Бородин рассказывает в одном из своих писем, с каким увлечением распевала «Спящую княжну» молодежь. Он пишет, что одна его знакомая девушка, Маня Смирнова, «с утра до вечера поет «Княжну» и неистовствует особенно при последних тактах: «и никто не знает, скоро ли (так поет Маня) час ударит пробуждения». Вообрази, что она поет всю «Княжну» вернешенько от начала до конца с увлечением и экспрессиею; сама подобрала первые такты аккомпанемента по слуху и ужасно восторгается именно интервалом секунды (mi-b?mol и r?-b?mol), только синкопические фигуры даются трудно. При этом она обнаруживает замечательное эстетическое чутье: Смирновы имеют глупую и безбожную привычку кончать исполнение аккомпанемента там, где оканчивается пение и не доигрывают романсы. Маня приходит в ярость от этого, особенно когда исполняют «Княжну». «Доиграй! Доиграй!» — кричит она. «Тут не все! а еще сыграй, как час пробуждения-то ударит в конце!» И ужасно радуется этим ударам fa-b?mol и do. Вот оно, молодое-то поколение, небось сразу схватывает Zukunftsmusik»[27].
Передовую молодежь пленяла не только музыка песни, но и ее содержание.
С каким нетерпением ждала эта молодежь освобождения России! Но годы шли за годами, а вокруг делалось все мрачнее. Ожили притаившиеся было темные силы — мрачные тени николаевского царствования. Это о них говорилось в песне:
С диким смехом вдруг проснулся
Ведьм и леших шумный рой…
Но молодежь верила, что «час ударит пробужденья», и заранее радовалась этому могучему удару.
Скрытый революционный смысл песен Бородина был не настолько глубоко скрыт, чтобы его могло не заметить «недреманное око» цензуры.
Рассказывали, что цензор не пропустил «Песню темного леса». Тогда пришлось прибегнуть к «военной хитрости». Римский-Корсаков представил в цензуру два своих романса самого невинного содержания. Цензор милостиво относился к Римскому-Корсакову и подписывал его вещи, не читая.

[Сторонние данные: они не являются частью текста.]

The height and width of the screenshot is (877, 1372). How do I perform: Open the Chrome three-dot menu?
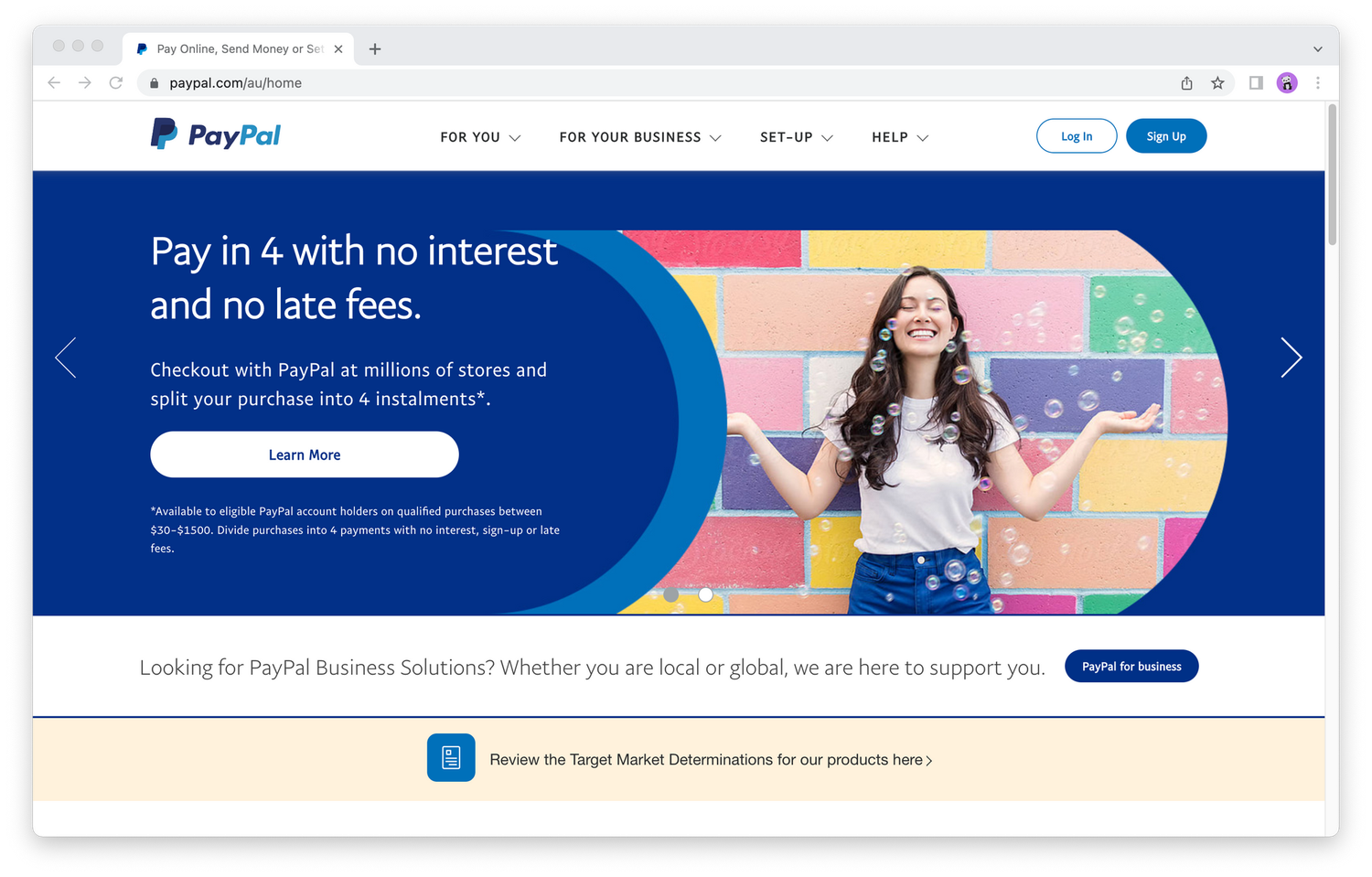[x=1318, y=83]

Так он поступил и на этот раз, не заметив, что между двумя романсами Римского-Корсакова притаился «злокозненный» романс Бородина.
Слова к романсам написаны самим Бородиным. Вот кому талантов было отпущено сверх всякой меры!
Свои шуточные стихи несколько вольного духа он подписывал псевдонимом «Нескромный поэт». Но если говорить о скромности в смысле отсутствия честолюбия, то можно сказать, что не было поэта более скромного. Он не придавал никакого значения своим поэтическим опытам. А между тем ему ничего не стоило чуть ли не прямо набело написать шутливую поэму в стиле «Онегина». И он находил высокопоэтический и мощный язык, когда писал слова к «Спящей княжне» и к «Темному лесу». Текст тут вполне отвечает музыке, которая близка и по форме и по духу народной песне.
Вот что сам Бородин писал графине Аржанто о музыке «Спящей княжны»:
«В музыкальном движении, отвечающем русскому тексту: лес пробуждается, и все фантастические существа, которыми славянская мифология населяла леса, также просыпаются и пролетают над спящей княжной, которая одна остается погруженной в глубокий сон и не слышит криков и хохота уносящейся стаи. Изменения cresc. f. и dim. до pp.[28] представляют собою иллюстрацию летящей стаи».
Товарищей Бородина его романсы приводили в восторг. Стасов писал потом, что «Спящая княжна» и «.Песня темного леса» полны глубокого и могучего эпического духа, словно это одна из лучших страниц из «Руслана» Глинки. Здесь являлись из-под могучей кисти уже те самые формы и очертания, которые должны были с чудной поэзией и силой нарисоваться однажды в опере «Князь Игорь».
Романсы Бородина были как бы подготовкой к работе над оперой. Но Бородин в те годы еще не думал о «Князе Игоре». По совету Балакирева он принялся было за сочинение оперы «Царская невеста» и написал несколько сцен и хоров. Особенно хорош был, по словам Стасова, хор пирующих буйных опричников.
«…Но сюжет этот, — пишет Стасов, — скоро перестал нравиться Бородину, и он забросил оперу, а сам попросил меня выдумать ему другой сюжет, но непременно также русский. Я предлагал разные, но он долго не решался остановиться ни на котором».
Между тем произошло событие, которое вызвало к жизни новые надежды и новые замыслы.